Nicholas Perez


POE::Filter::XML::RPC::Request - An abstracted XMLRPC request


    use 5.010;
    use POE::Filter::XML::RPC::Request;
    use POE::Filter::XML::RPC::Value;

    my $request = POE::Filter::XML::RPC::Request->new
            POE::Filter::XML::RPC::Value->new('Some Argument')

    say $request->method_name(); # SomeRemoteMethod
    say $request->get_parameter(1)->value(); # Some Argument


POE::Filter::XML::RPC::Request provides and abstracted XMLRPC request object to use when constructing requests to a remote server.



new() accepts two arguments, one, the method name to be used, and two, an array reference of POE::Filter::XML::RPC::Value objects that are the positional arguments to the method in question.


method_name() returns the current method name of the request. Can also take an argument that will change the method name to the provided argument.


parameters() returns an array reference of all of the Values currently stored in the request in the order they were provided. This is a zero based array.


get_parameter() takes a one based index into the positional parameters of the request.

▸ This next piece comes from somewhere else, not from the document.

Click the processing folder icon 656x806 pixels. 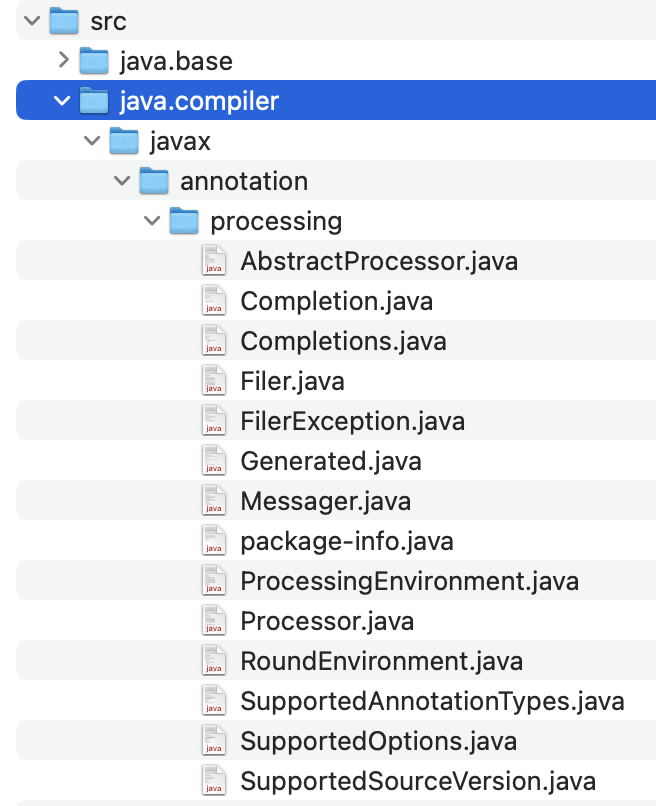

Returns the Value object at that position.


insert_parameter() takes two arguments, one, the Value object to be inserted and two, the one based index to which the Value should be associated.


delete_parameter() takes a one based index into the positional parameters of the request. Returns the deleted Value.

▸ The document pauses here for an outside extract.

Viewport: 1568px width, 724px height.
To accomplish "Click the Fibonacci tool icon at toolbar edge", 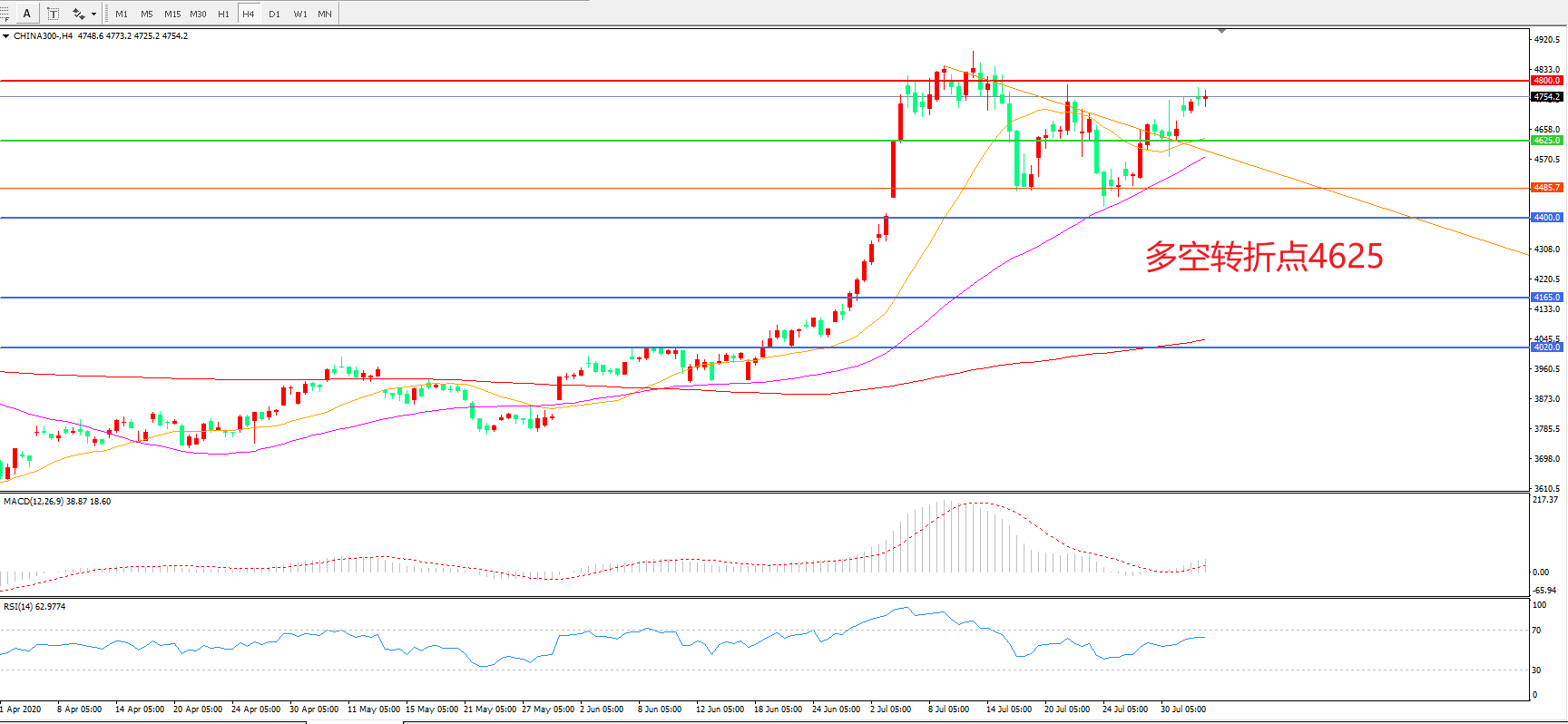I will tap(5, 14).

add_parameter() takes a Value object as its sole argument and appends it to the end of the parameters of the request.


Request is actually a subclass of POE::Filter::XML::Node and so all of its methods, including XML::LibXML::Element's, are available for use. This could ultimately be useful to avoid marshalling all of the data out of the Node and instead apply an XPATH expression to target specifically what is desired deep within a nested structure.

The reason the parameter methods are one based indexed is because of how XPATH works and what the spec calls out for when it comes to the position() predicate.